Tuesday, December 11, 2012
Inconceivable
In the annals (spell check complete!) of cool and unusual punishment comes a case that begs to be pointed out (and yes, Mergatroid, the puns are intentional!). A Wisconsin court was faced with a man, one 44-year-old Corey Curtis from Racine (yep!), with a proclivity for cleavage, a bent for conception and an apparently an aversion to contraception. Having impregnated six women successfully nine times (interesting numerical combination), the lustful Mr. Curtis also found himself well-behind (sorry!) in his aggregating child support obligations. To the tune of $50,000 in missed payments and $40,000 in accrued interest.
“‘It's too bad the court doesn't have the authority to sterilize,’ Racine County Circuit Court Judge Tim Boyle said at [Mr. Curtis’ hearing… That's when the prosecutor piped up that a 2001 Wisconsin Supreme Court ruling found that a judge could order people not to procreate unless they keep up to date on support payments.” Minnesota.PublicRadio.org, December 4th.
The earlier Wisconsin case, State vs.
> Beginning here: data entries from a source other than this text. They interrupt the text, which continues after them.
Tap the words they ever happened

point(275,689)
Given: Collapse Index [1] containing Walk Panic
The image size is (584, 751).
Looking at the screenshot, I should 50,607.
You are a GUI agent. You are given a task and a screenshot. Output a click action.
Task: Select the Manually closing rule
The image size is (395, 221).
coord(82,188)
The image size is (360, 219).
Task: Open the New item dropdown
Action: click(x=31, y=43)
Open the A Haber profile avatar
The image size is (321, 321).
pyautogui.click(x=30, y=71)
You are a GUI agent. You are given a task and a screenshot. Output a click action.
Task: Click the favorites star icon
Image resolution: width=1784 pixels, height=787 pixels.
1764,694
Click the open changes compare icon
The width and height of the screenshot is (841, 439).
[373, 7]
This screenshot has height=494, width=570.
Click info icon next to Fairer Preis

Oakley (July 2001), involved a man with a similar proclivity to conceive, this time a criminal child support case with issues as to seven out of David Oakley’s nine children with four woman children. The majority noted that had Mr. Oakley been sentenced to prison, conception during incarceration would not have been possible. Stating that Oakley’s actions represented the “ongoing victimization of his children” and reflected an “extraordinarily troubling record manifesting his disregard for the law,” the majority had no problem imposing a no-conception order as a condition of probation. No pay, no play!
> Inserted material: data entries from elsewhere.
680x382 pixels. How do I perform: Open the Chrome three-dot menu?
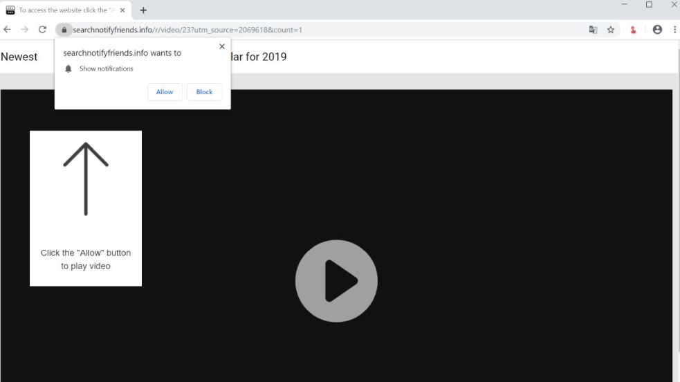(674, 30)
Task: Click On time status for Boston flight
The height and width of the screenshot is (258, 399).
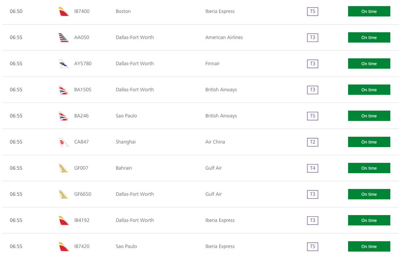Action: (369, 11)
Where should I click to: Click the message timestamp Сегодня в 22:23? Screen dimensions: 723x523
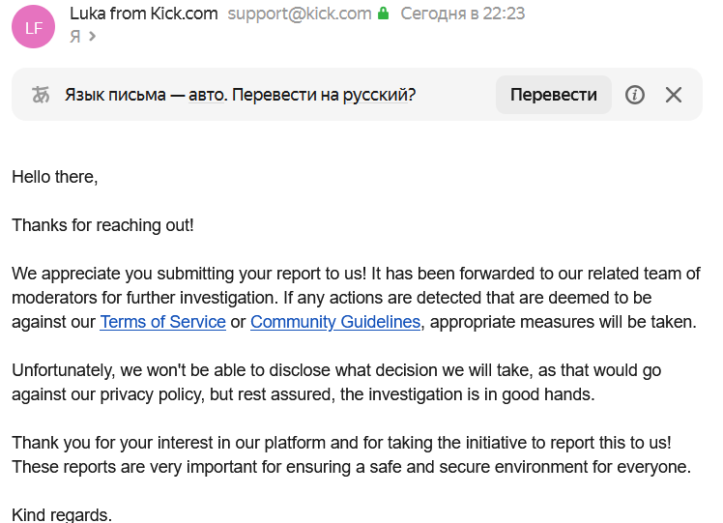click(x=462, y=14)
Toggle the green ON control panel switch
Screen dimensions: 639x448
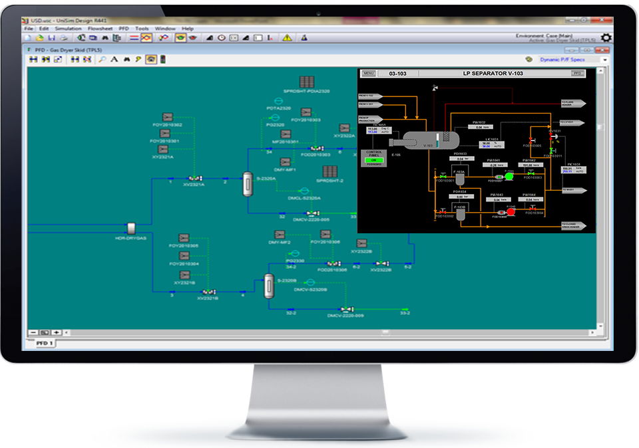373,160
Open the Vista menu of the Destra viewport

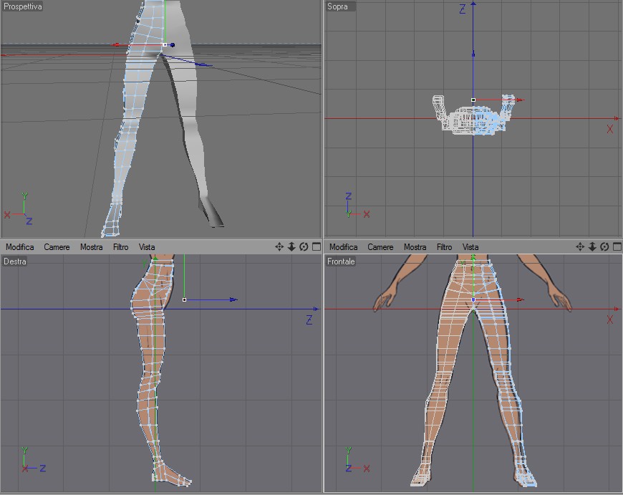click(147, 247)
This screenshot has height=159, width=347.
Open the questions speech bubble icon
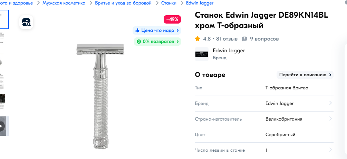(x=244, y=39)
“Acknowledging that the right to procreate is fundamental, the majority explained that probation regularly impinges on constitutional liberties. In addition, the majority found the condition to be reasonably related to the state’s interest in rehabilitating Oakley because it was targeted directly at the crime for which he was convicted. Parole, the majority explained, ‘sought to rehabilitate Oakley while protecting society and potential victims — Oakley’s own children — from future wrongdoing.”” Tom Goldstein (a Washington, D.C. attorney with a practice specializing in U.S. Supreme Court appeal), writing in 2001 for CFIF.org
David’s attorneys appealed the result all the way up to the U.S. Supreme Court, but that judicial body turned its back on his plea and refused to hear the matter. So the 2001 Wisconsin case appeared to provide an unassailable remedy to the trial court in Corey Curtis’ matter. Thus, the Wisconsin trial court seemed to ex-Corey-ate Curtis, ordering him not to sire unless his child support payments were current.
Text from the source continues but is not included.